Wednesday, March 07, 2007

baudrillard, french intellectual critic of 9/11 & war, dies

baudrillard, french intellectual critic of 9/11 & war, diesfrom times online: Jean Baudrillard, the French philosopher and intellectual, famous for his controversial theories about the artificial nature of reality and his fierce criticism of consumer culture, has died in Paris. He was 77.

Baudrillard, one of Europe’s leading postmodernist thinkers, was perhaps best known for espousing the concept of “hyperreality” and “simulation” – that things do not happen if they are not seen to happen, and that spectacle is crucial in creating our perception of the world...

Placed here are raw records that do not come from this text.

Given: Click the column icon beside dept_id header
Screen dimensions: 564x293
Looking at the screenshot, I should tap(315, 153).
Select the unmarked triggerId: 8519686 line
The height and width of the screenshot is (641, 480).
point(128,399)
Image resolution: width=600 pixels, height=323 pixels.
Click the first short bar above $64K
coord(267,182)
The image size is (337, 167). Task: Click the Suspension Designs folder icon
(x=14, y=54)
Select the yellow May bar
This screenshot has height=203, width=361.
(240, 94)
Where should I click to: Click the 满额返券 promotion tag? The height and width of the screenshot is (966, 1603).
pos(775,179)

Baudrillard first attracted worldwide attention in 1991 with his deliberately provocative book The Gulf War Did Not Take Place in which he argued that neither side could claim victory by the end of the war and that the conflict had changed nothing on the ground in Iraq.

Nothing was as it appeared in the war, he said, claiming that the public’s - and even the military’s - perception of the conflict came filtered through images from the media. As a result, the conflict was best seen as a simulation - Saddam Hussein was not defeated; the US-led coalition had scarcely battled the Iraqi military and did not really win, since the political state in Iraq altered little after the carnage.

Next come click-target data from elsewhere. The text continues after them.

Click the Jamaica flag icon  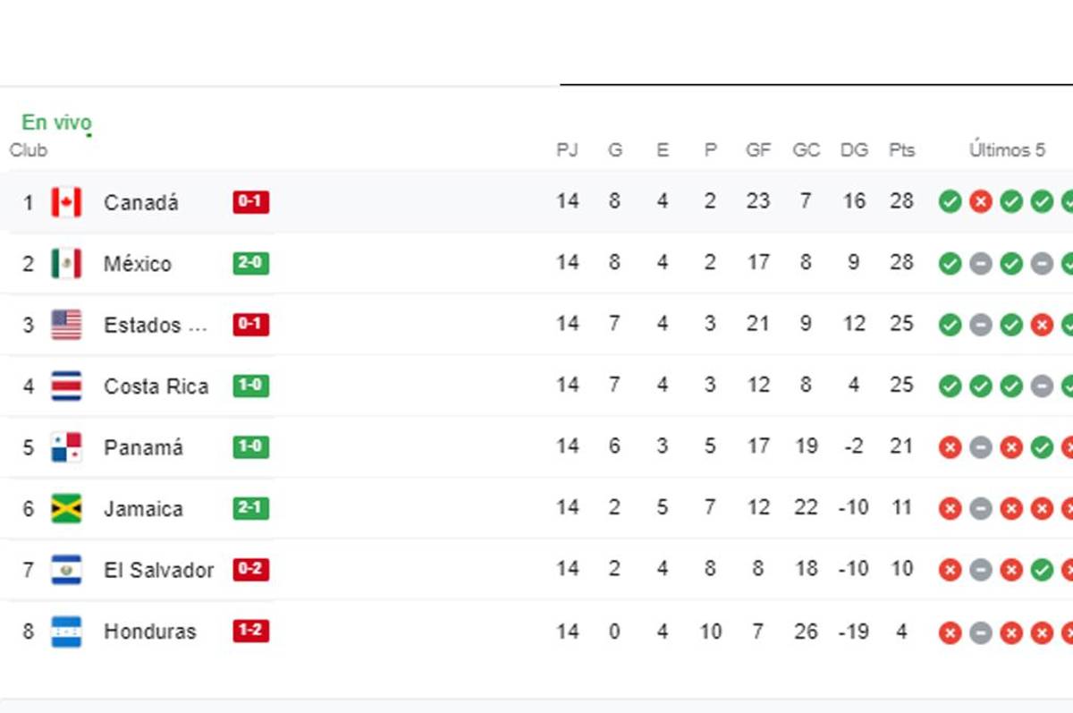pyautogui.click(x=66, y=508)
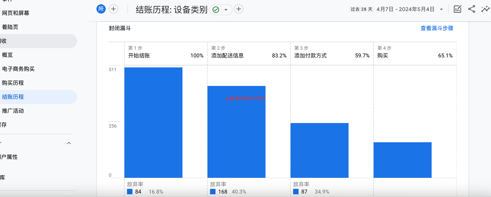
Task: Select the 着陆页 report link
Action: [10, 27]
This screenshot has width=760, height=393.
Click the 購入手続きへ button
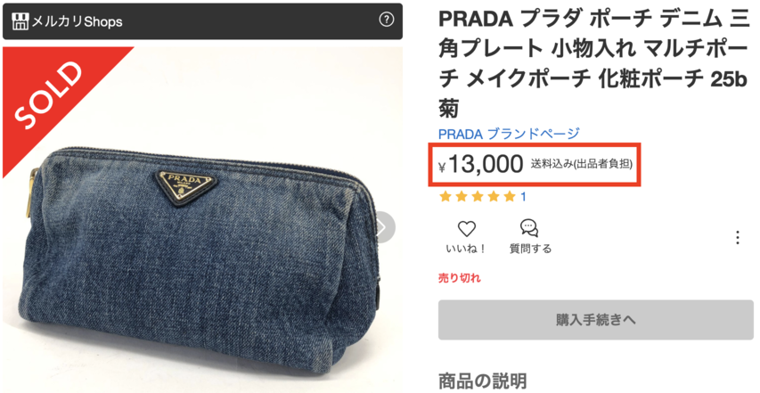596,320
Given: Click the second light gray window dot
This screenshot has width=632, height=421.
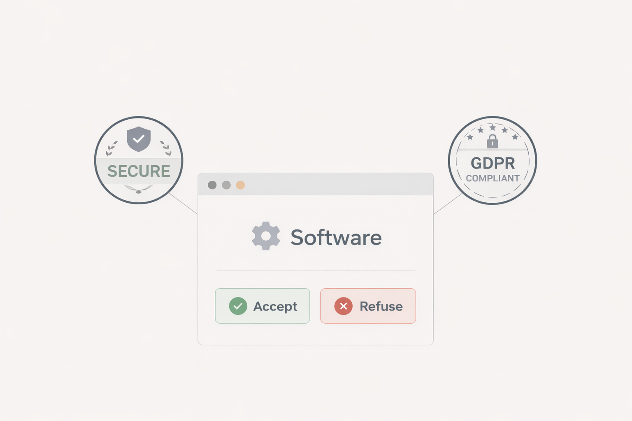Looking at the screenshot, I should coord(226,185).
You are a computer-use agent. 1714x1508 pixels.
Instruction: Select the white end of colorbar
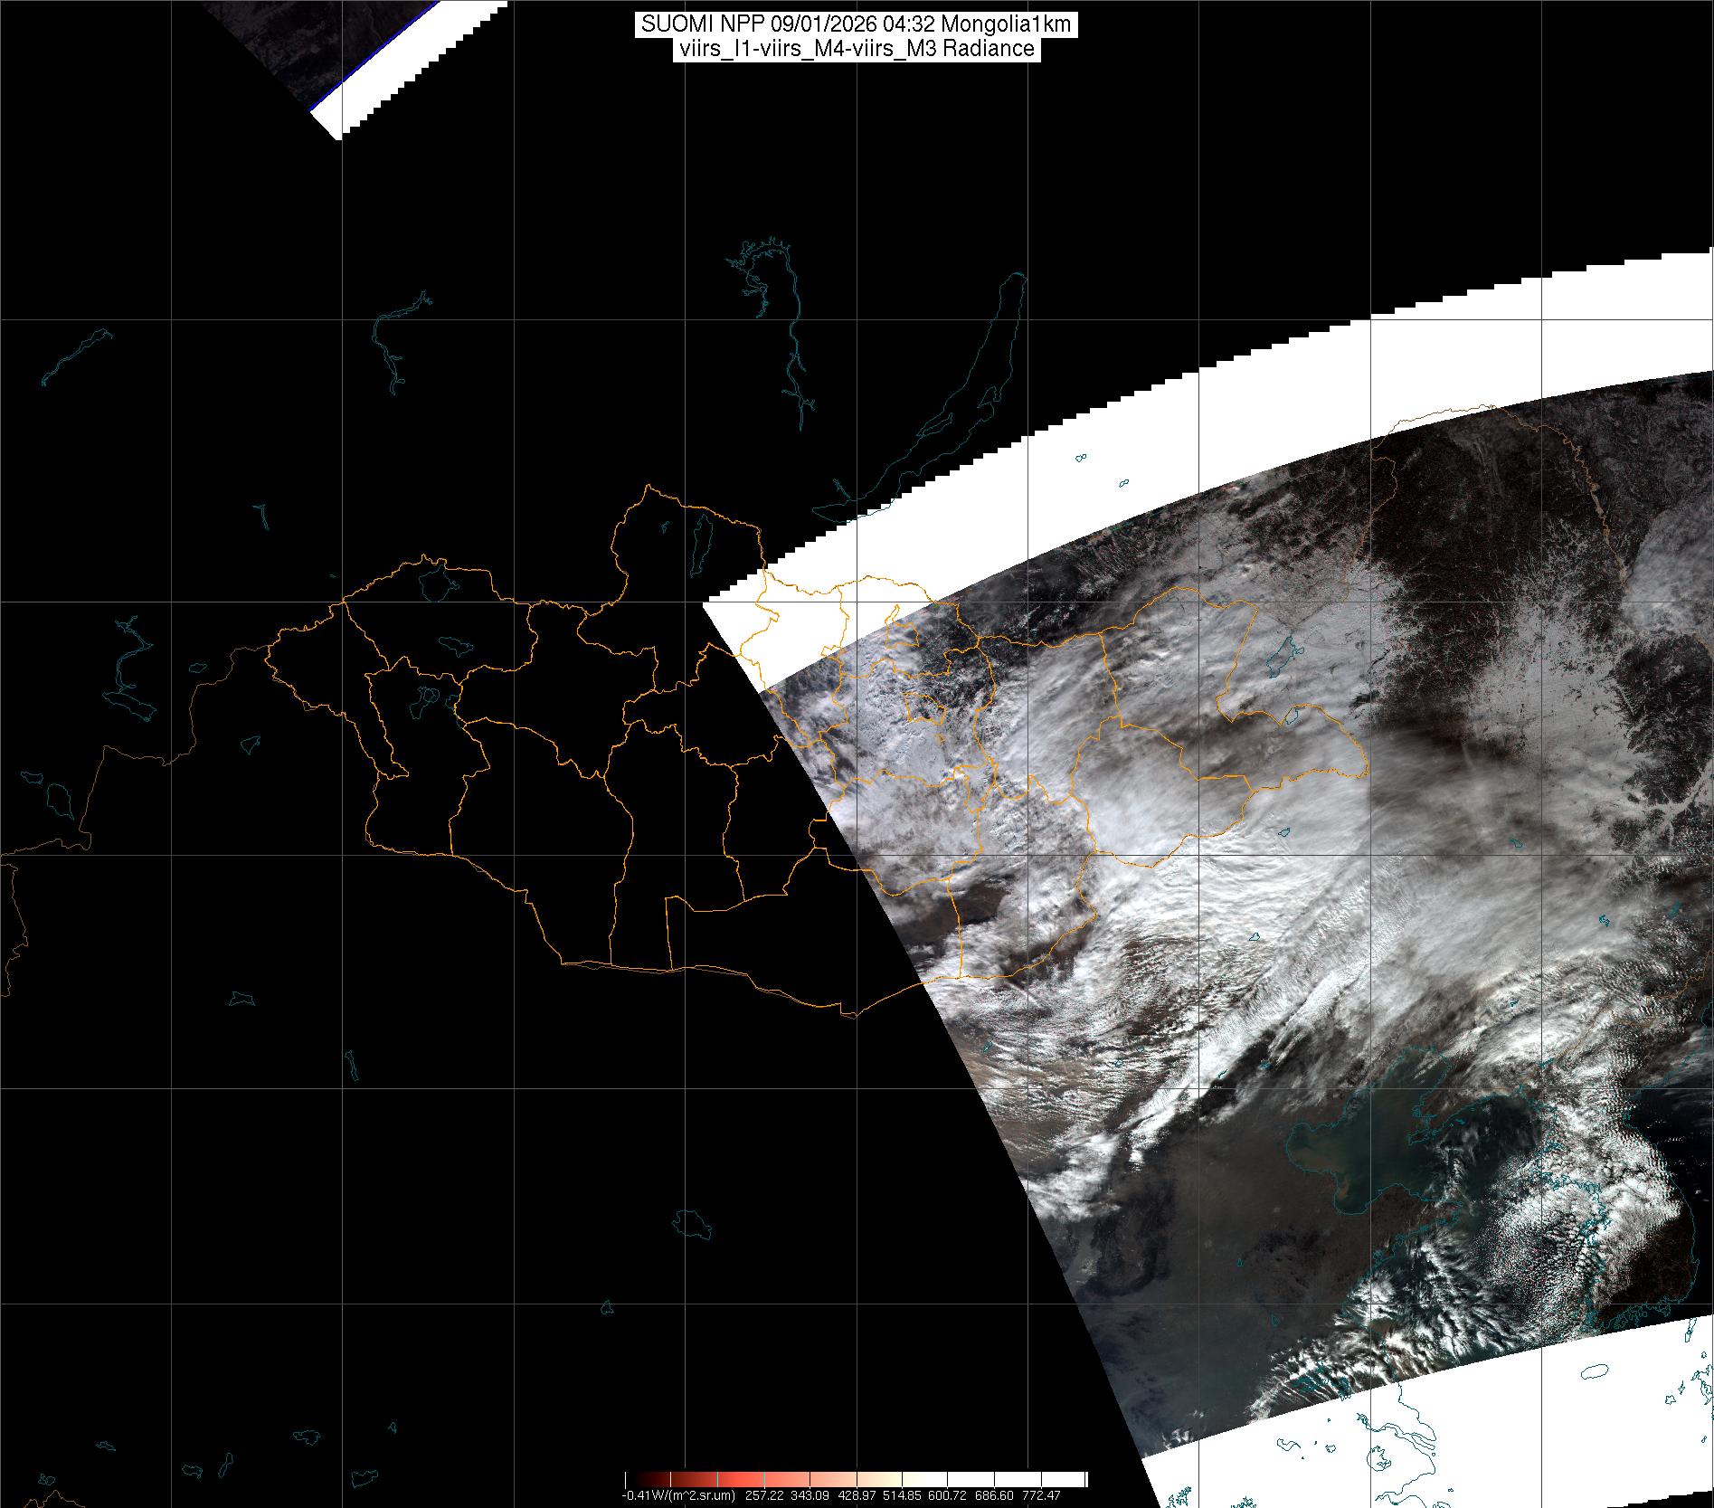pyautogui.click(x=1076, y=1479)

Just over a decade later, in an essay entitled The Spirit of Terrorism: Requiem for the Twin Towers, he triggered fresh debate by describing the September 11 attacks on the World Trade Centre as an expression of “triumphant globalisation battling against itself”.

While terrorists had committed the atrocity, he wrote, “it is we who have wanted it - terrorism is immoral, and it responds to a globalisation that is itself immoral.” The attacks, he argued, were a fusion of history, symbolism and dark fantasy, “the mother of all events.”